Steven Edwards (born March 1, 1973) is an American former professional basketball player.

==High school career==
Edwards attended Miami Senior High School, where he had a very successful career and was named Florida Mr. Basketball twice: in his junior year, when he averaged 23.5 points, 7.0 rebounds and 6.0 assists, and in his senior year, when his averages were 18.1 points, 8.0 rebounds and 5.0 assists. Edwards won 2 state championships (1990 and 1991) and was a runner-up in the 1992 tournament with Miami Senior. His performances during his high school career earned him several honors; he was selected in the Parade All-America Third Team and was the Florida Gatorade Player of the Year in 1992, and some sources ranked him among the top 10 seniors of his class. He was also selected as a McDonald's All-American: he played in the 1992 McDonald's All-American Boys Game where he wore 32, his jersey number at Miami Senior, and scored 3 points (his only made field goal being a 3-point shot).

==College career==
Edwards decided to stay in his hometown and committed to Miami. He immediately made an impact in his freshman season, which for him was the best in many statistical categories: he started 25 games of the 27 Miami played that season, and led the Big East in 3-point field goal percentage with an average of .382. He was the top scoring freshman in the conference and had a career-high 26-points game against Pitt on January 23, 1993. He was named in the 1993 Big East All-Rookie team and was the leading scorer for the Hurricanes that season. His sophomore season saw a sharp decline in his scoring average due to a knee injury suffered during the preseason. He played less minutes and started only 11 games. The following season he could start again for the Hurricanes, was the top scorer of the team and improved his rebounding average, which went up to 4.5 per game; he also recorded a .771 free throw percentage, which was the best of his college career and among the best of the Big East (ranked 4th in the conference). He was named team co-captain for his senior season (the other being Alex Fraser), and led again the Hurricanes in scoring with a 12.9 points per game average. He finished his college career with 110 games, 91 starts, and scoring a total of 1,393 points. At the end of his career he was also the leader for 3-pointers made in Hurricanes history (he has since been surpassed and now ranks 2nd).

===College statistics===

| Year | Team | GP | GS | MPG | FG% | 3P% | FT% | RPG | APG | SPG | BPG | PPG |
|---|---|---|---|---|---|---|---|---|---|---|---|---|
| 1992–93 | Miami | 27 | 25 | 29.2 | .418 | .382 | .693 | 3.4 | 3.9 | 2.1 | 0.3 | 15.9 |
| 1993–94 | Miami | 27 | 11 | 22.7 | .357 | .348 | .607 | 3.4 | 2.4 | 0.6 | 0.1 | 9.0 |
| 1994–95 | Miami | 28 | 28 | 29.1 | .358 | .328 | .771 | 4.5 | 2.2 | 1.1 | 0.5 | 12.8 |
| 1995–96 | Miami | 28 | 27 | 30.2 | .386 | .325 | .673 | 4.3 | 2.9 | 1.3 | 0.4 | 12.9 |
| Career |  | 110 | 91 | 27.8 | .382 | .346 | .699 | 3.9 | 2.8 | 1.3 | 0.3 | 12.7 |

==Professional career==
After the end of his senior season, Edwards was automatically eligible for the 1996 NBA draft, but he was not selected by any team. He began his professional career in Argentina and signed for Atenas de Córdoba: he was a 2-time national champion during his first 2 years at Atenas, and also won the 1998 Liga Sudamericana de Básquetbol. After a season at Boca Juniors he was part of the summer roster of the Utah Jazz in 2000 before being released in July 2000.

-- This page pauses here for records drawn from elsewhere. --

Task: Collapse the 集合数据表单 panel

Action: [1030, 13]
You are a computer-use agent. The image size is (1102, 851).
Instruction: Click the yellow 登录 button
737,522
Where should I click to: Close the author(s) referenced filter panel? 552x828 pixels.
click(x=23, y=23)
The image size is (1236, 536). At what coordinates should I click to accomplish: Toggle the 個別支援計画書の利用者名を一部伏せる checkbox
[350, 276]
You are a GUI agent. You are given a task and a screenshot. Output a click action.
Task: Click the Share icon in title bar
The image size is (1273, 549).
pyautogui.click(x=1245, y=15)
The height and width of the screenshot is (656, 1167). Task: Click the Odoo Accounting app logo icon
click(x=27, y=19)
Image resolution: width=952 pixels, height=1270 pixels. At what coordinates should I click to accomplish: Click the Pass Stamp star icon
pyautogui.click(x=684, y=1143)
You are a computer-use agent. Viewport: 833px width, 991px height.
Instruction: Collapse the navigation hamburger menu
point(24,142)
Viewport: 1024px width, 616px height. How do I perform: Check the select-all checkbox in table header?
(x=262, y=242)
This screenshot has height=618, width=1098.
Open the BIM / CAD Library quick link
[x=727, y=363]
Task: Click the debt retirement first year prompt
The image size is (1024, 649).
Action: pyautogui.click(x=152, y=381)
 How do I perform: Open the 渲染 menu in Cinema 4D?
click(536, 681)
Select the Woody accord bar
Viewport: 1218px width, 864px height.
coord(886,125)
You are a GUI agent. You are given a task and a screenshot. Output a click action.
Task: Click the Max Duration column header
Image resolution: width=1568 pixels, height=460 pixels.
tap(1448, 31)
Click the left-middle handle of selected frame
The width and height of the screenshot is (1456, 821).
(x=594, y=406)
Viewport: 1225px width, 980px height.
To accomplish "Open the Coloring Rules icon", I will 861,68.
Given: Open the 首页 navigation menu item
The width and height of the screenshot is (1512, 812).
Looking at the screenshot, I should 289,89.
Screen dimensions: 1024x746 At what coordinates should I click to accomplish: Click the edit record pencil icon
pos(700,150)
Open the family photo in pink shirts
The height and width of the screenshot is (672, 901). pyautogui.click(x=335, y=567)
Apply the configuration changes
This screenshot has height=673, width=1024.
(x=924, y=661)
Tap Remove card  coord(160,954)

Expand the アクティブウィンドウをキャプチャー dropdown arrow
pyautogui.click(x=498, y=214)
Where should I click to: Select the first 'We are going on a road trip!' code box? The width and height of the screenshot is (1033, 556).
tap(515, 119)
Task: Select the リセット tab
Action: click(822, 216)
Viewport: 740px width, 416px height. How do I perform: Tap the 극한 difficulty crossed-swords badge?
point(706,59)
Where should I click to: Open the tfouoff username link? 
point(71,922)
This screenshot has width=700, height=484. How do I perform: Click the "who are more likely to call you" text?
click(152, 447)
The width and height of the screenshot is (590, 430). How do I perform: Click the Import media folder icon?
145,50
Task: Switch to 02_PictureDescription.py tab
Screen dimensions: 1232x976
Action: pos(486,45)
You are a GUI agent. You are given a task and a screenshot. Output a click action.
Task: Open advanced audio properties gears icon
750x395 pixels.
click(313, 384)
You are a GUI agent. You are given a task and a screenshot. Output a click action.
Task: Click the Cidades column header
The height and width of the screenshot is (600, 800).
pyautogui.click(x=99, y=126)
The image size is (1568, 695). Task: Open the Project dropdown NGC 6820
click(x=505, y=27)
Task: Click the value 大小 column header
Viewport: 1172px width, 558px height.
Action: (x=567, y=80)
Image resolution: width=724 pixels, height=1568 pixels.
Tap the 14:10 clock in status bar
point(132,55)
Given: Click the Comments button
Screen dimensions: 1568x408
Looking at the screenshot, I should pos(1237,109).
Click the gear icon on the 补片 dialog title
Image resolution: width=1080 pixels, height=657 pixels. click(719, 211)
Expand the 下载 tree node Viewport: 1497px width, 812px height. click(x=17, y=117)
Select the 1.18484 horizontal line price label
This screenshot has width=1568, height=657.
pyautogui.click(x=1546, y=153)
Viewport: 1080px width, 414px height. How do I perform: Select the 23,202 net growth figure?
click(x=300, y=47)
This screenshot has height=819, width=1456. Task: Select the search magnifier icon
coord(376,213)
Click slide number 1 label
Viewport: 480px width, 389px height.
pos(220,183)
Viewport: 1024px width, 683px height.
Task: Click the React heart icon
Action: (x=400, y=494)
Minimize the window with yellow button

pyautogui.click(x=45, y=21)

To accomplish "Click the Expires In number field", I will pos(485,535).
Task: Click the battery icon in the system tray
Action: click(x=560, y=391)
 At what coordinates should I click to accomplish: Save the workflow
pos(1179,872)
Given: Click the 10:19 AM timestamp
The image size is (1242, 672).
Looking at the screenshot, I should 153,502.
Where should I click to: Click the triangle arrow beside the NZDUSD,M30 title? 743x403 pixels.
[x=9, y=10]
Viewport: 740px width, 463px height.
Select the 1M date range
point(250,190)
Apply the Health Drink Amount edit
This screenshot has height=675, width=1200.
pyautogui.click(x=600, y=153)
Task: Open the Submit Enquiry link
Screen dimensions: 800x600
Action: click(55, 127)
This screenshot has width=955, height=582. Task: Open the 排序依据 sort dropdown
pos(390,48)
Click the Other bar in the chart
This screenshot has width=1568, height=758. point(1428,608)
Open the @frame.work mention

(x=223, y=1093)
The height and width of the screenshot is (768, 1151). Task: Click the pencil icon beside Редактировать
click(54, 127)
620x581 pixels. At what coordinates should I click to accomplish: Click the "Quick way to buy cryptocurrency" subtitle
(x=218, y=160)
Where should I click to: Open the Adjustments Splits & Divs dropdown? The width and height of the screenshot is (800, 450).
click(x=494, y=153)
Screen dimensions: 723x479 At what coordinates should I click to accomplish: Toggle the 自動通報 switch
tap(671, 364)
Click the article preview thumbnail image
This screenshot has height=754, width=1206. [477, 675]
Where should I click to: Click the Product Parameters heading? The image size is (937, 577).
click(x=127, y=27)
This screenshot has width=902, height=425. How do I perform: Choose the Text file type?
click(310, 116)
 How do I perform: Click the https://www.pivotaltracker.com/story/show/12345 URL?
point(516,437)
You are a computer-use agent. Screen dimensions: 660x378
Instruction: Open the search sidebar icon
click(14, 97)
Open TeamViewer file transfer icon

Edwards then moved to Europe and was part of the roster of the St. Petersburg Lions: with the Russian team he played 5 Euroleague games, averaging 13.4 points and 3.8 rebounds. After the season ended he came back to Atenas, and stayed there for one more season. He spent part of the 2001–02 season with Universidad Complutense, and in April 2002 he signed for the Cantabria Lobos, with which he played 4 games in the top level of Spanish basketball, averaging 5.5 points and 1 rebound. After a year in Uruguay he played 5 season at UB La Palma.

==Personal life==
Edwards was born in Miami, Florida to John Benny and Laura Mae Edwards. His brothers Doug and Allen have also been basketball players: Doug played in the NBA for the Atlanta Hawks and the Vancouver Grizzlies, while Allen has played college basketball for Kentucky and went on to coaching.